Vous voulez du kitsch architectural ? Visitez Téhéran !
"Notre architecture est une caricature". Avant le boom pétrolier de 1970, Téhéran comptait 3 millions d'habitants. Sa population a plus que triplé depuis. Dans un pays où l'entreprise privée est bridée, où la pierre constitue encore l'un des investissements les plus sûrs et où le prix du mètre carré dans certains quartiers concurrencent presque certaines capitales occidentales, les promoteurs chassent la moindre parcelle pour y dresser des immeubles toujours plus grands, rivalisant dans le tape-à-l'oeil.
Les villas anciennes, celles qui le sont moins mais ont été confiées jadis au crayon d'architectes dans le nord de la capitale, à flanc de montagne et à l'écart du tumulte, sont phagocytées par la ville tentaculaire. Puis elles sont rasées, à l'initiative souvent de leurs propriétaires qui font de leur propre passé table rase pour vendre à des investisseurs multipliant par cinq, six ou plus le rendement financier en empilant les étages les uns sur les autres.

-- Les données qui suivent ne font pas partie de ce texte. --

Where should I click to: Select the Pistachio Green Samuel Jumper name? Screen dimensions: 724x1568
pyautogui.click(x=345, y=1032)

L'urbanisation anarchique a coûté cher au patrimoine islamique, de brique cuite rouge ou blanche, de faïence raffinée, d'huisseries ajourées. De nombreux touristes prennent sans attendre la direction d'Ispahan et Chiraz pour découvrir l'Iran de leurs rêves. Il existe certes des règles de construction. En théorie, les immeubles ne doivent pas excéder cinq étages. Mais l'appât du gain est fort. Il suffit de payer une amende, dont le montant n'a rien à voir avec la plus-value escomptée, pour bâtir plus grand.

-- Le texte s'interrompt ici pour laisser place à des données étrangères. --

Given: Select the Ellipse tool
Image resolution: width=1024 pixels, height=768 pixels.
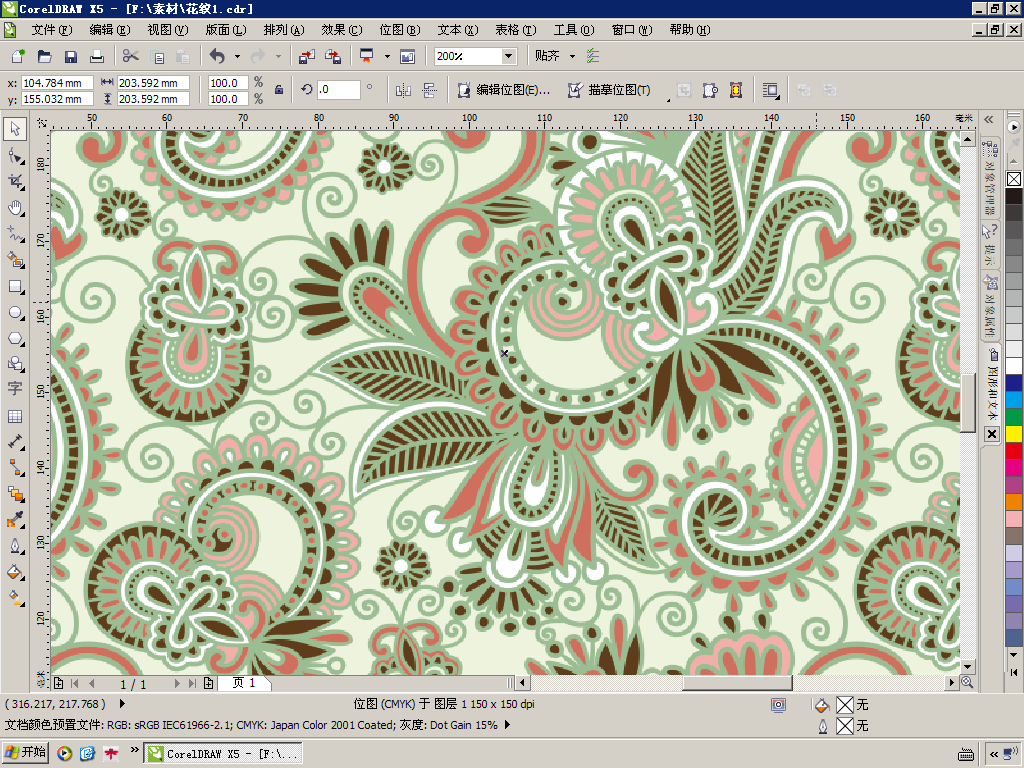Looking at the screenshot, I should point(15,312).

Depuis la Révolution de 1979, "la ville a étendu ses frontières pour répondre à la croissance démographique, mais il n'y a eu aucune planification", explique l'architecte Jamshid Farahani. Environ 10 à 15% des constructions ont été conçues par des architectes. Pour les autres, les maîtres d'oeuvre ont utilisé des plans standard que l'on peut se procurer pour deux millions de rials (environ 220 dollars).

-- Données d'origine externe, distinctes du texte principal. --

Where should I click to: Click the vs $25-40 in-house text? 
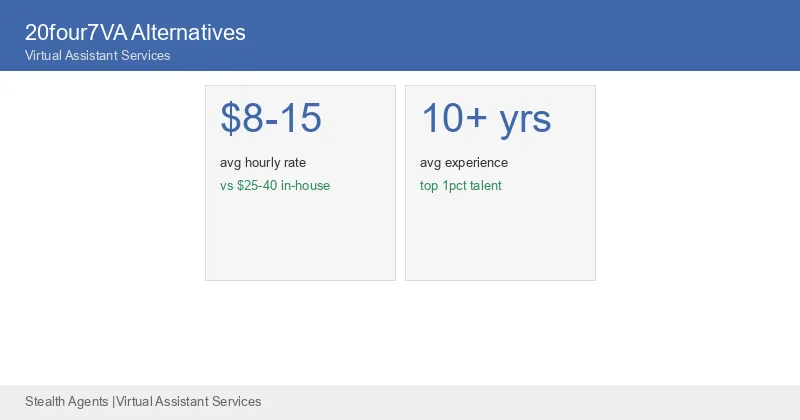click(275, 185)
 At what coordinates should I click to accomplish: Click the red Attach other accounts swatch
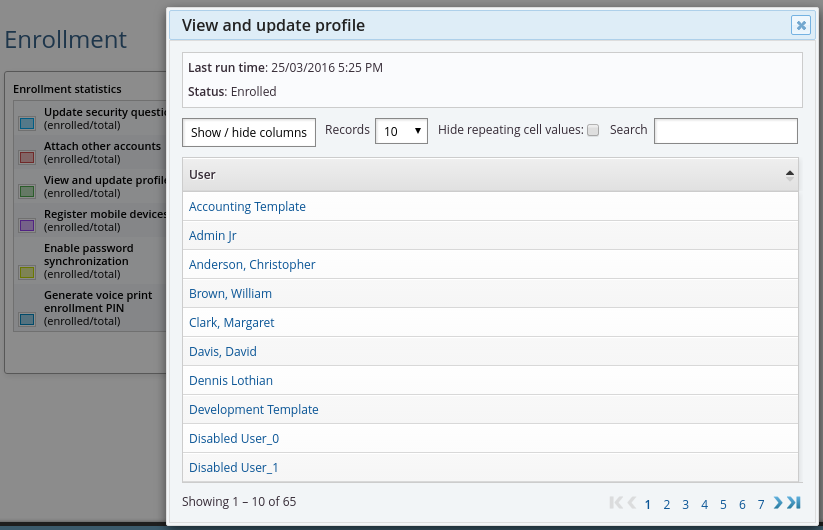tap(27, 157)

S'il reste des fonds, les ouvriers plaquent une façade pompeuse sur le bâtiment. "La municipalité ne s'intéresse pas aux façades mais seulement à la taille des immeubles ou à la hauteur des fenêtres par rapport au sol", déclare à l'AFP Taher Amir Arjmand, un responsable municipal. Dans le sud ancien de la ville, cependant, a été entreprise il y a quelques mois la restauration de bâtisses ou de places traditionnelles, dont la beauté autant que la rareté font regretter la dilapidation du patrimoine.
Plusieurs architectes évoquent le problème d'identité des Iraniens pour expliquer le mélange des styles. "Classique mais moderne", se rengorge le propriétaire d'une tour qui a poussé récemment dans le nord de la mégapole: une colonnade gréco-romaine, des éléments copiés de la cité antique de Persépolis, un jardin pseudo-chinois au décor de polystyrène, éclairé de néons bleus se réfléchissant sur l'appareillage de marbre rose et dans les vitres fumées.
"Les gens refusent qu'on leur impose une identité", dit un architecte. "Ils ont développé une aversion pour l'architecture traditionnelle, associées aux mosquées".